Action item: Please output the lines of the listing as a Markdown table with columns named Row and Line, starting with the line containing "At what (x,y)" and going on through the line containing "Looking at the", skipping blank lines. Leave the pictures out.

Data provided:
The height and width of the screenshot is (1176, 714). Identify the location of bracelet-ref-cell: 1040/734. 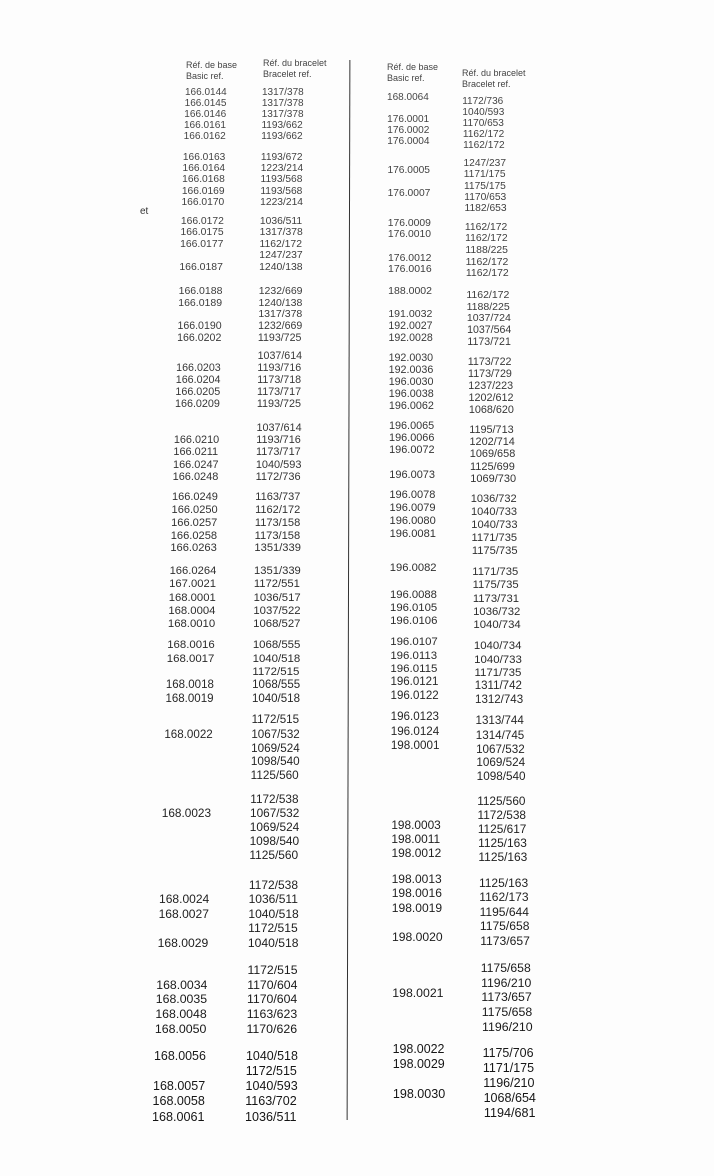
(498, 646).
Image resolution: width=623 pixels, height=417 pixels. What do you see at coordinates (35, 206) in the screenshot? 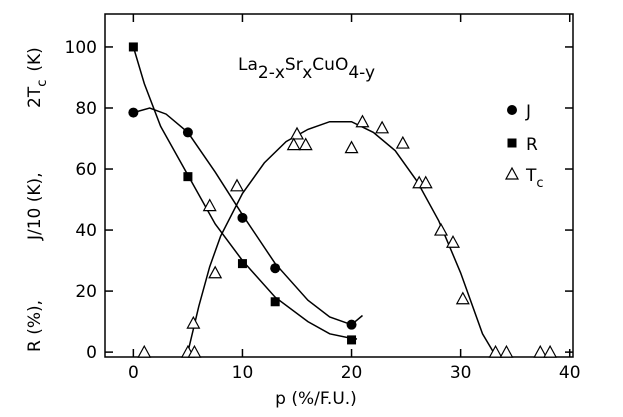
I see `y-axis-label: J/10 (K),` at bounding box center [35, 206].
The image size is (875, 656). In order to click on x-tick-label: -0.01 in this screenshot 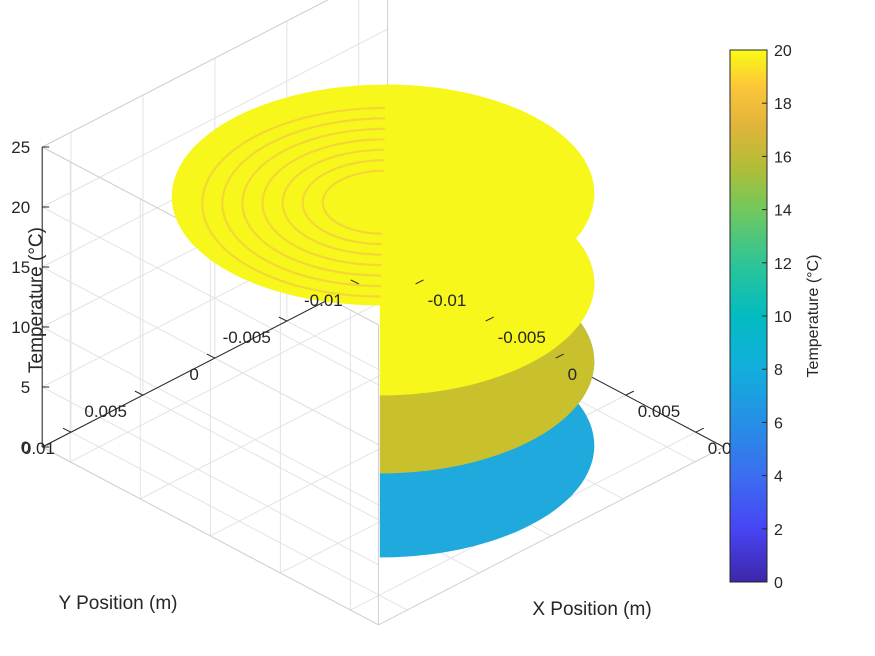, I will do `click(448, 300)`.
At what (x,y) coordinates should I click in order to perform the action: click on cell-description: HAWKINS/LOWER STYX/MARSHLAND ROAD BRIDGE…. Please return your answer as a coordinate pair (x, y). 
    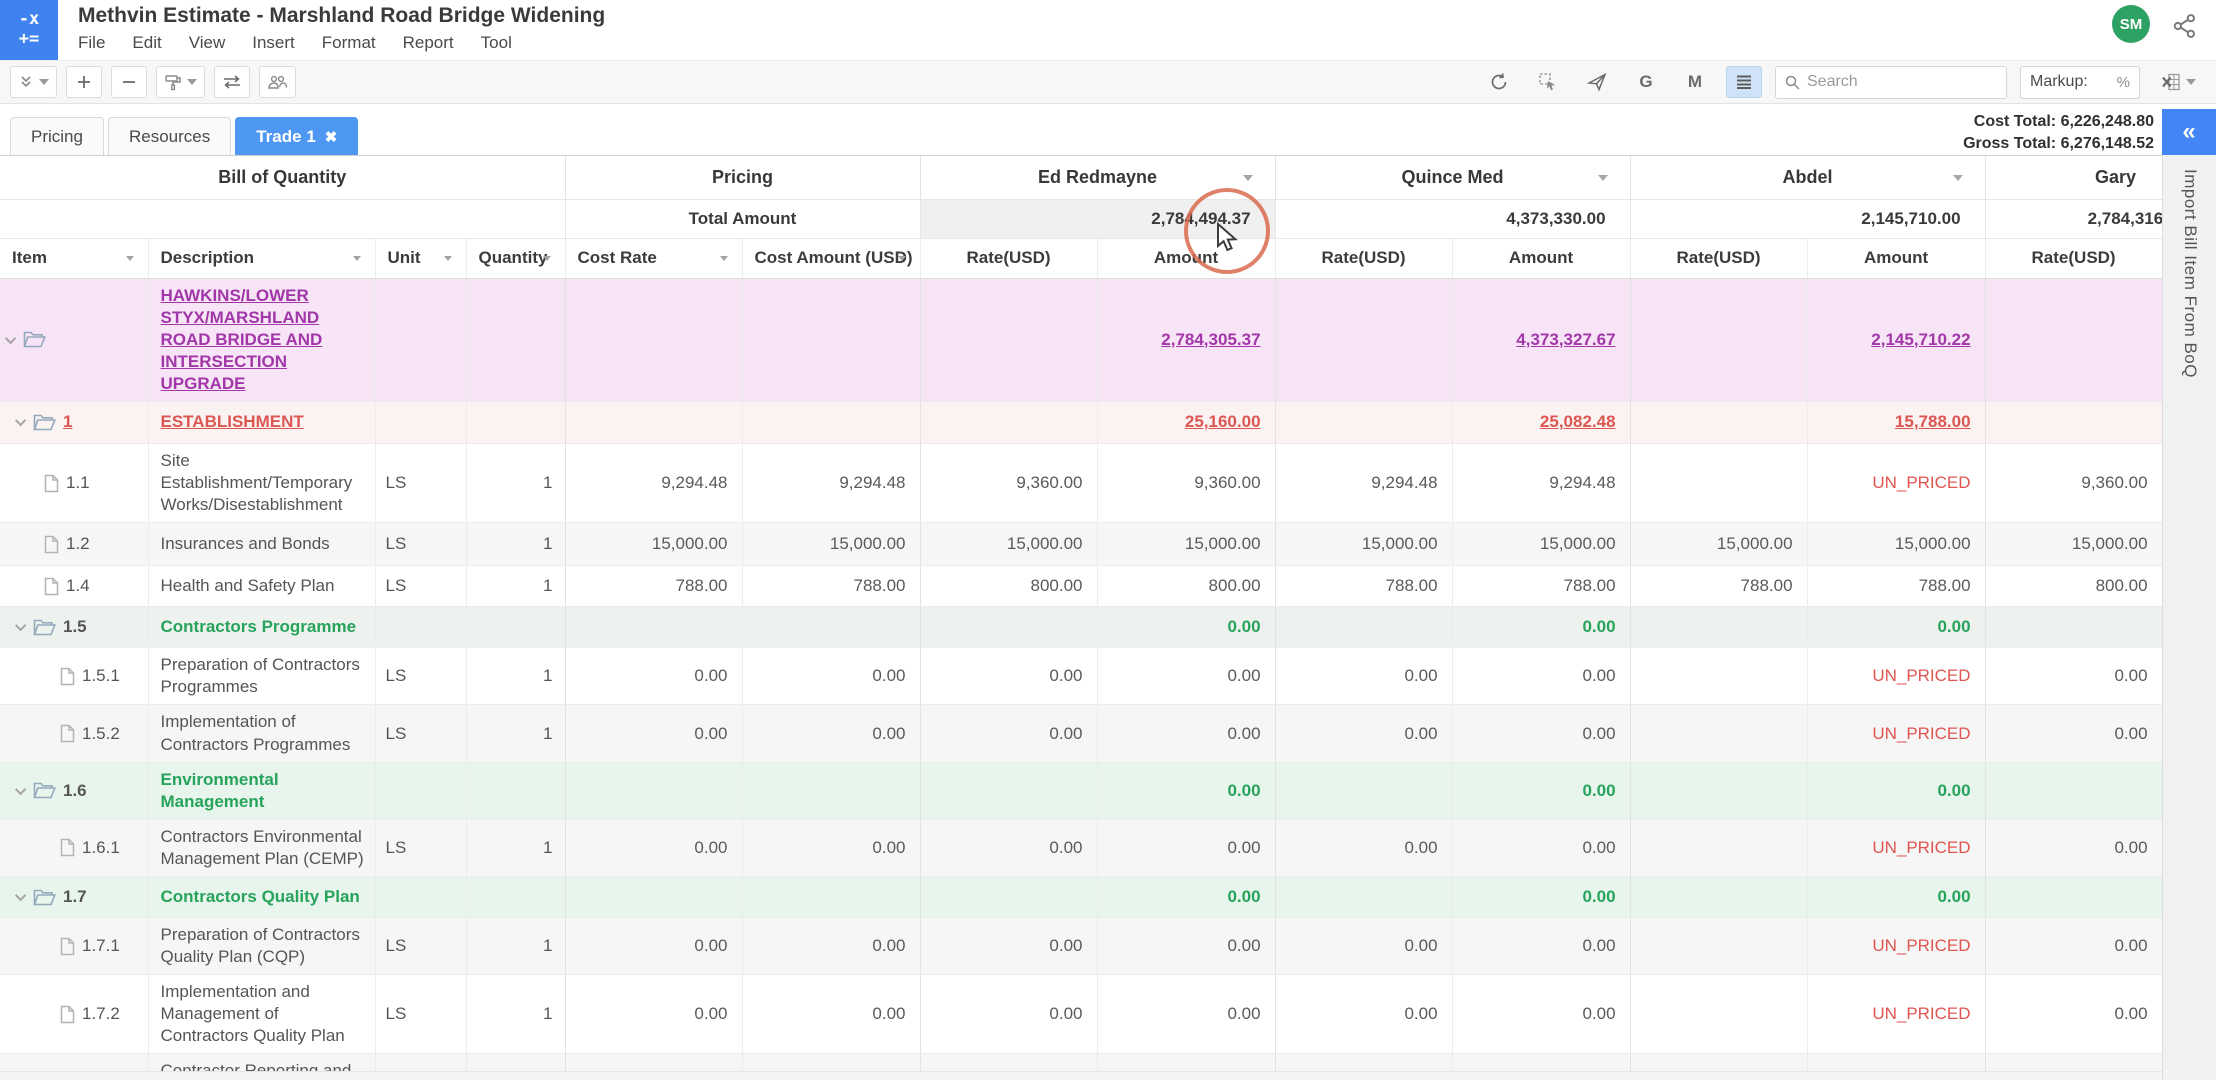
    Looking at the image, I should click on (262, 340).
---
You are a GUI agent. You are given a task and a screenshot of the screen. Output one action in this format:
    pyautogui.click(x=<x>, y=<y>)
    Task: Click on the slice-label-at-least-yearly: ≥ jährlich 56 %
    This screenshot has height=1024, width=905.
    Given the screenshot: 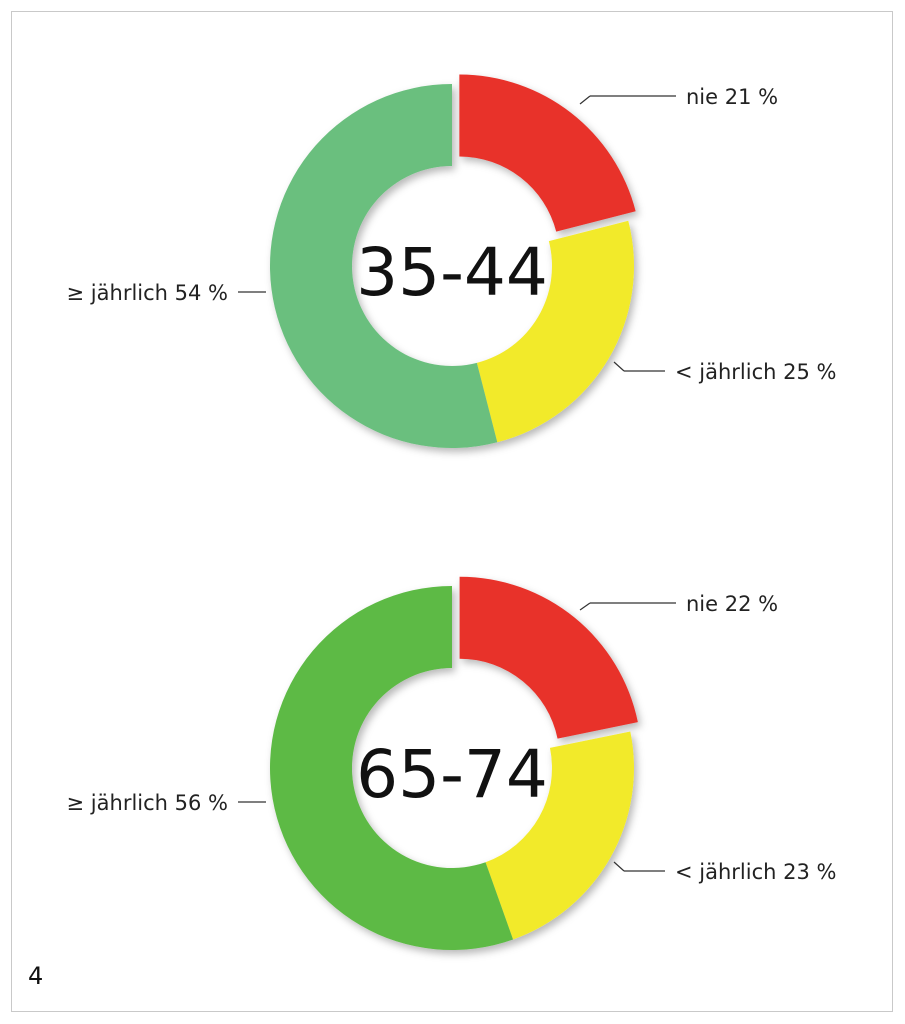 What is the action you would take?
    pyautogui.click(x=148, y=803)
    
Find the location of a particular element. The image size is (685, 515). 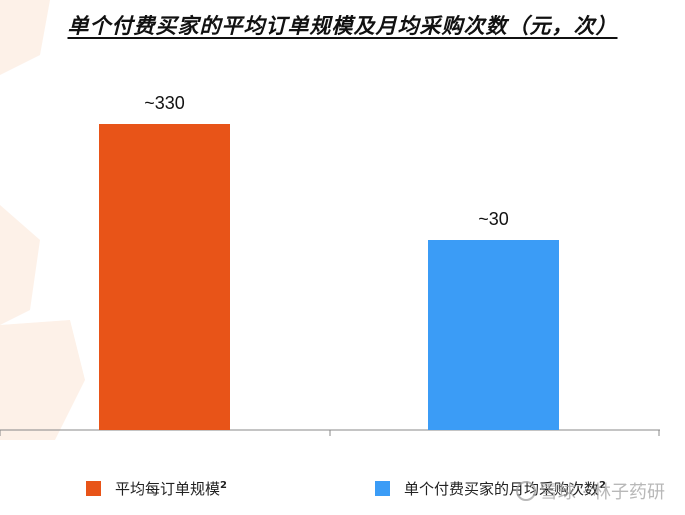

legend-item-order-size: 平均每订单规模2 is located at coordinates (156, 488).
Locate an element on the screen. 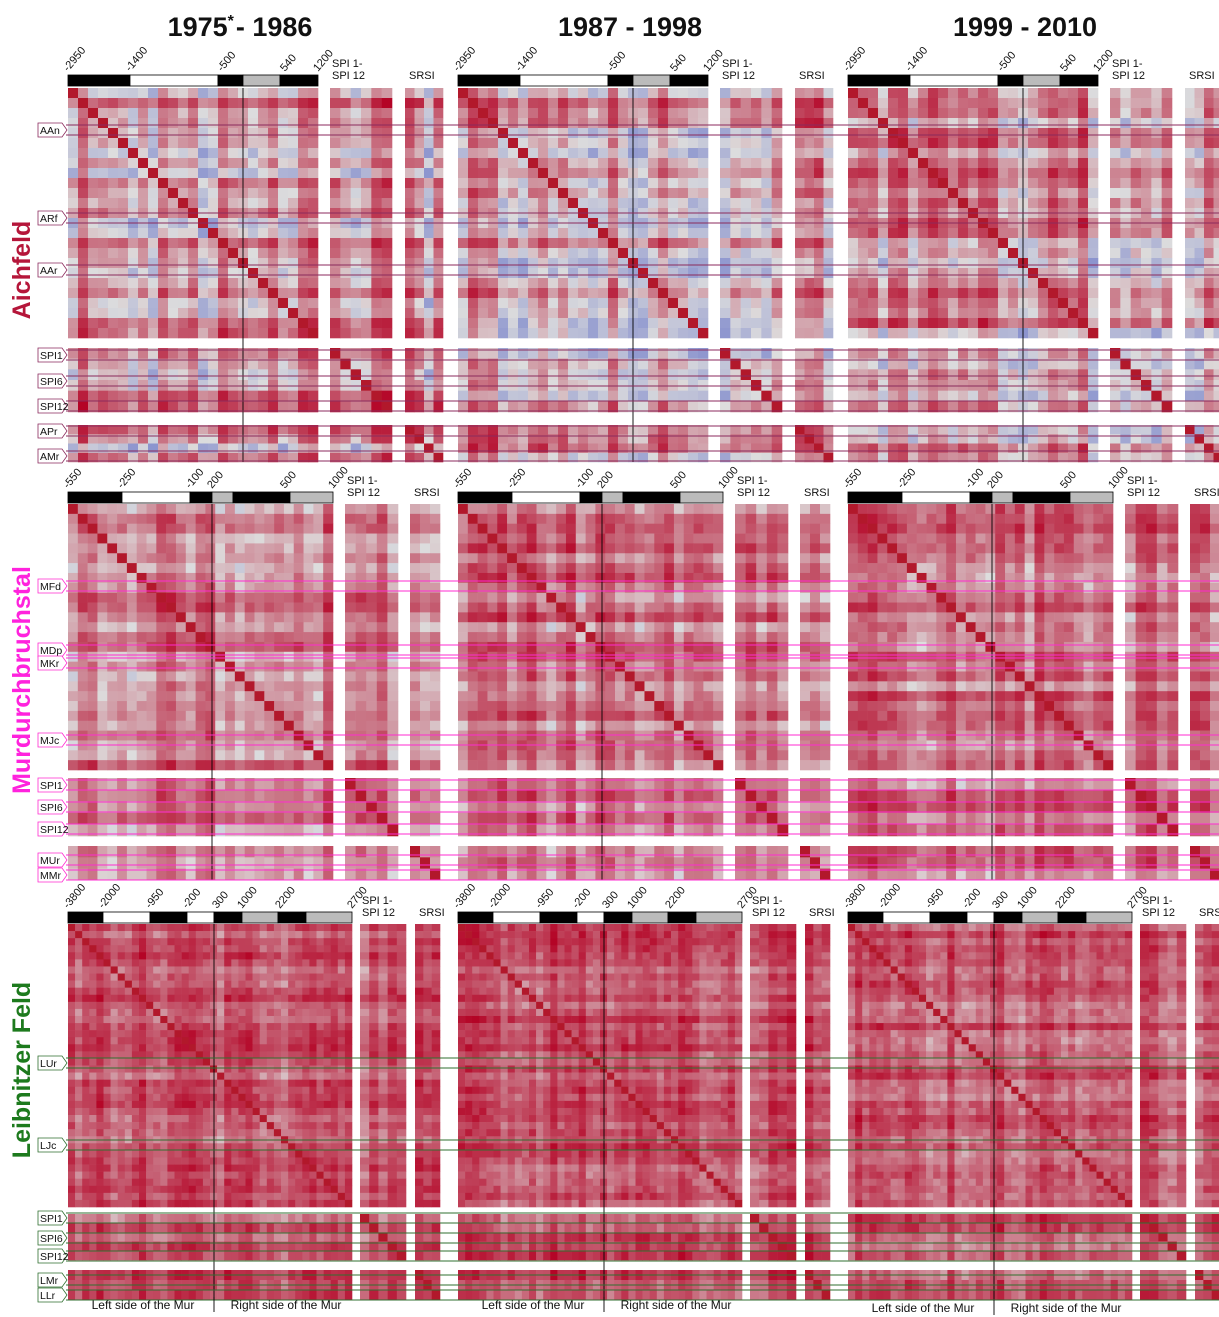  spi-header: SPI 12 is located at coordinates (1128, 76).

Result for this task:
| Row | Line |
|---|---|
| 1 | At what (x,y) coordinates should I click in order to perform the action: click on cell-description: HAWKINS/LOWER STYX/MARSHLAND ROAD BRIDGE…. Please return your answer as a coordinate pair (x, y).  |
| 2 |     Looking at the image, I should click on (262, 340). |